** START OF TEXT TO READ **

You may or may not remember when this photo made the rounds on social media. It was among a group of images featuring “hot young politicians.” The Biden campaign seems to have thought that a thirst trap tank top for $25 would be a good advertisement for their presidential nominee. Were they right??

The Biden campaign also released the “Believe in Better” collection, a collaboration with 19 different American designers. It included Tory Burch, former Kanye collaborator Joe Perez, and Joseph Altuzarra, who designed this lovely scarf. If you would like to wear your support for Biden around your neck, head, or tied delicately to the strap of your purse, you can buy this item in two different colorways. It costs $45. Hopefully you’ll still like wearing it after the election next month!

Biden Beauty

Biden Beauty was created by “anonymous beauty insiders” who aim to support Biden’s campaign through the sale of cosmetics products. Their first big launch was this Democratic blue blending sponge. The caption reads “…it’s dual-sided to help you do the most, and it’s also durable, rugged, and dependable. Just like – yep, you got it – Joe Biden.” It is cleverly priced at $20.20.

** END OF TEXT TO READ **
** START OF SOURCE MATERIAL **

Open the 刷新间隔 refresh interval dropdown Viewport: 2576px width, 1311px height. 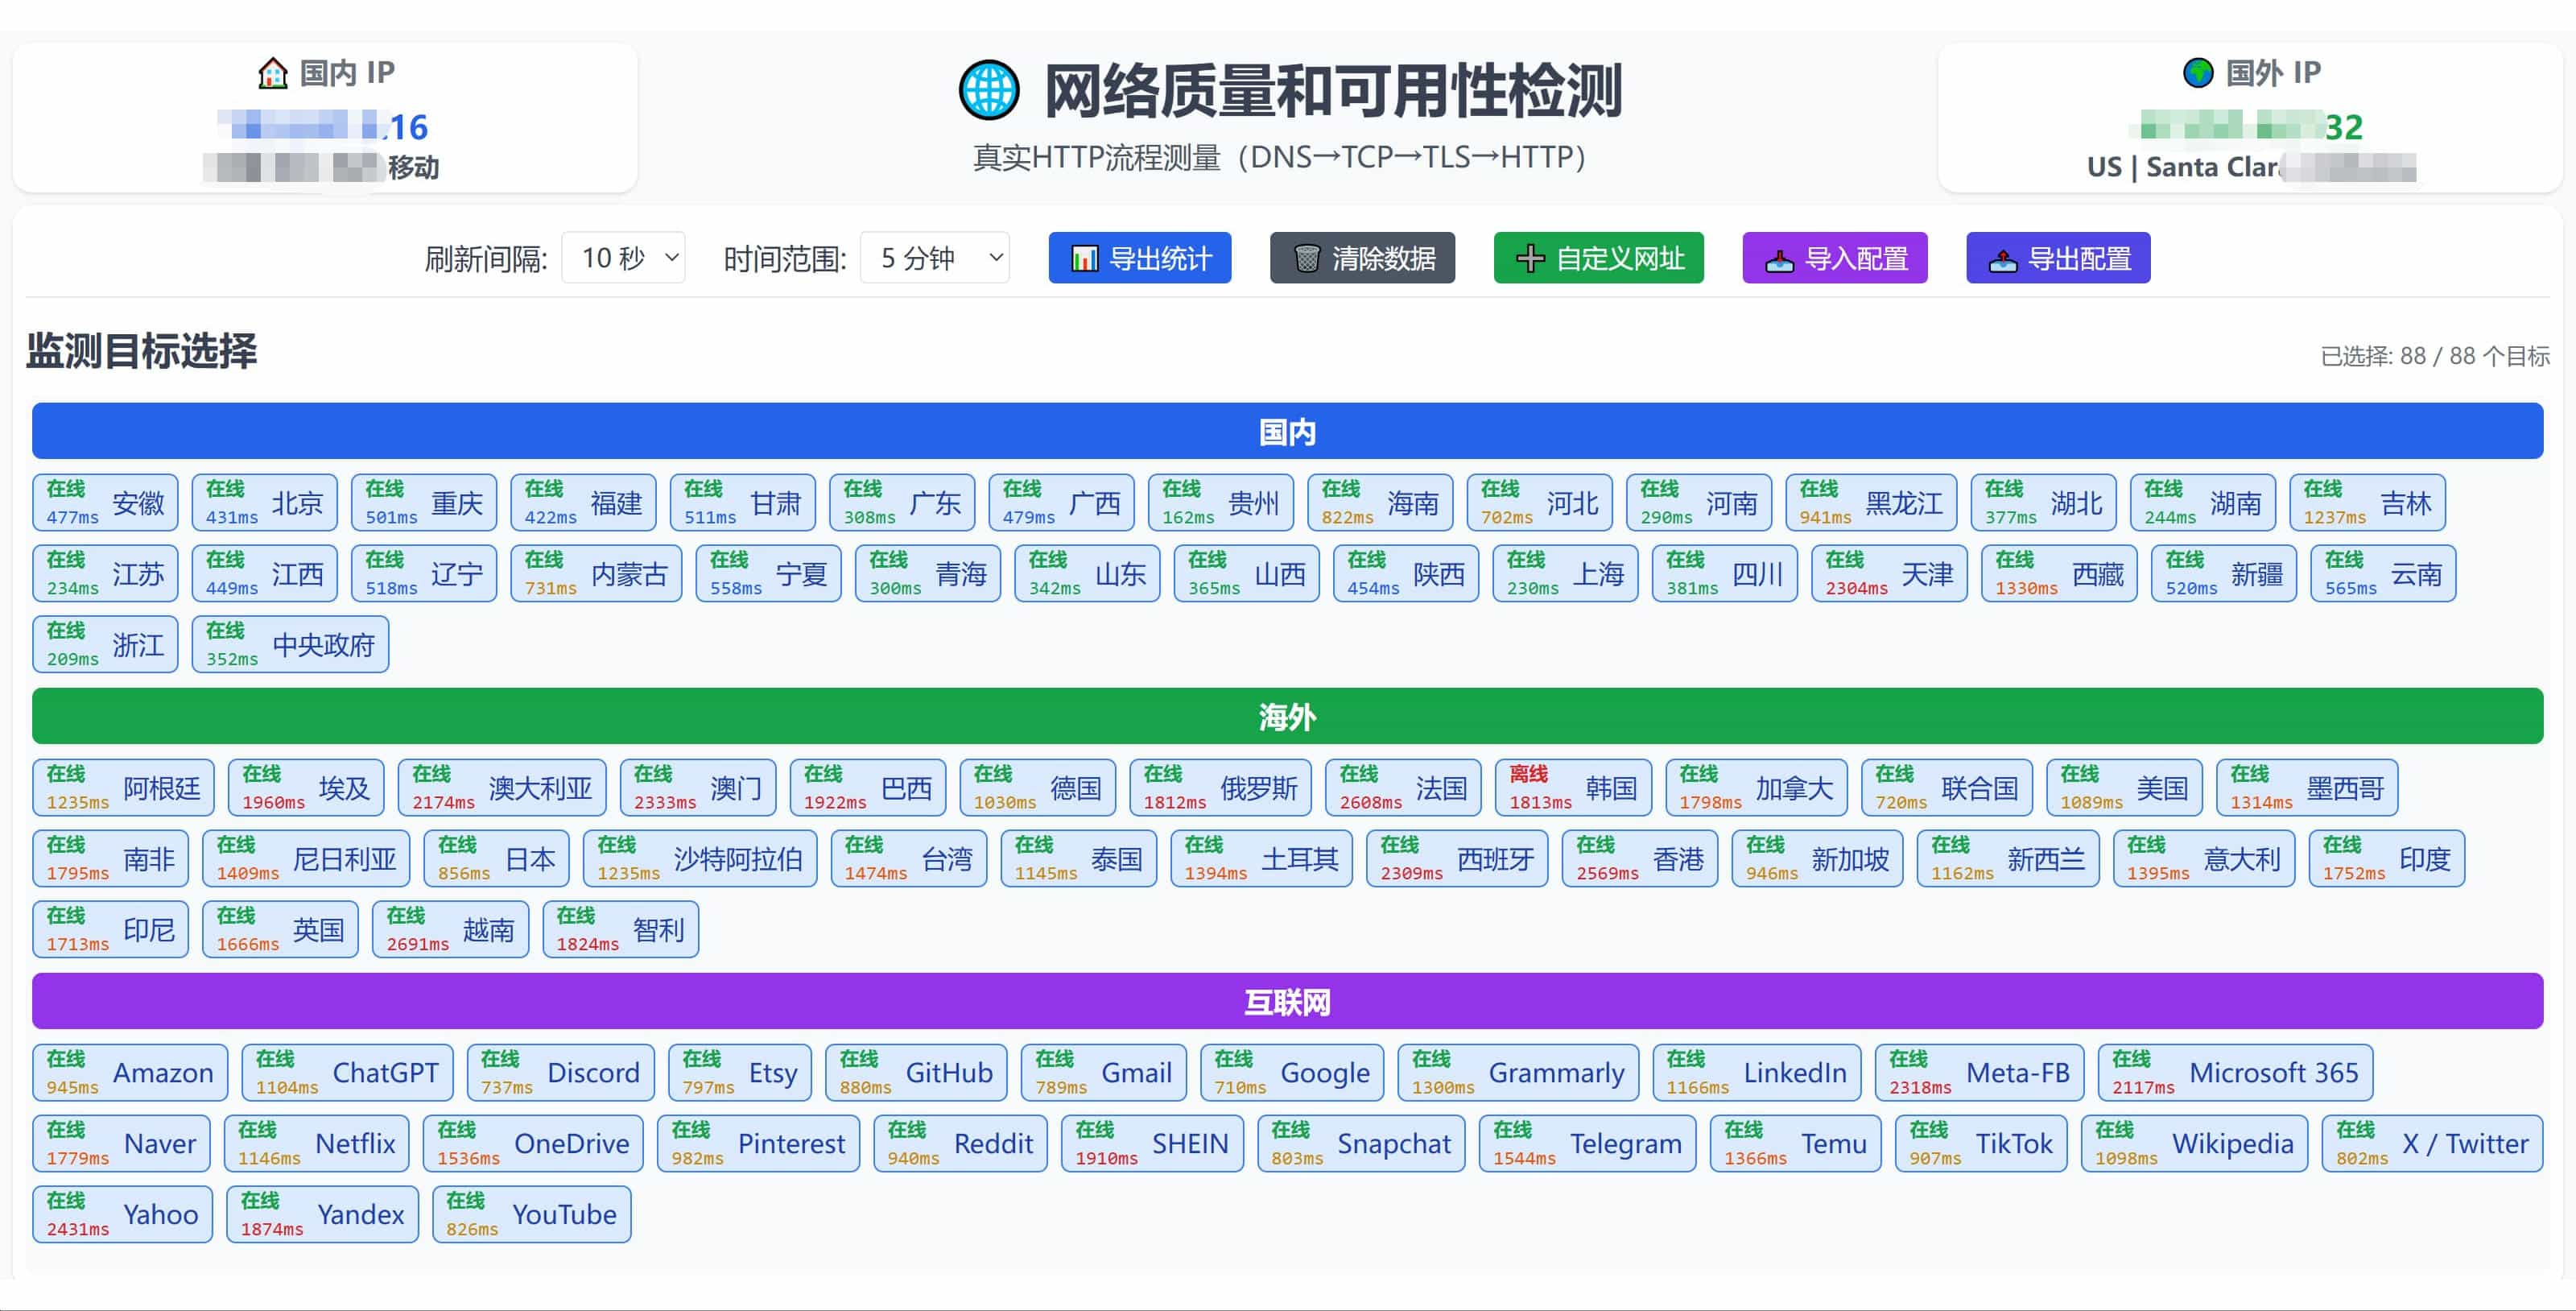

** END OF SOURCE MATERIAL **

EXERCISE SET:
a. In the passage on Biden campaign merchandise, how many American designers took part in the "Believe in Better" collection?
b. Return word for word the portion of the passage on Biden campaign merchandise starting with "The Biden campaign also" and going on through "priced at $20.20.".

EXPECTED RESULTS:
a. 19 designers

b.
The Biden campaign also released the “Believe in Better” collection, a collaboration with 19 different American designers. It included Tory Burch, former Kanye collaborator Joe Perez, and Joseph Altuzarra, who designed this lovely scarf. If you would like to wear your support for Biden around your neck, head, or tied delicately to the strap of your purse, you can buy this item in two different colorways. It costs $45. Hopefully you’ll still like wearing it after the election next month!

Biden Beauty

Biden Beauty was created by “anonymous beauty insiders” who aim to support Biden’s campaign through the sale of cosmetics products. Their first big launch was this Democratic blue blending sponge. The caption reads “…it’s dual-sided to help you do the most, and it’s also durable, rugged, and dependable. Just like – yep, you got it – Joe Biden.” It is cleverly priced at $20.20.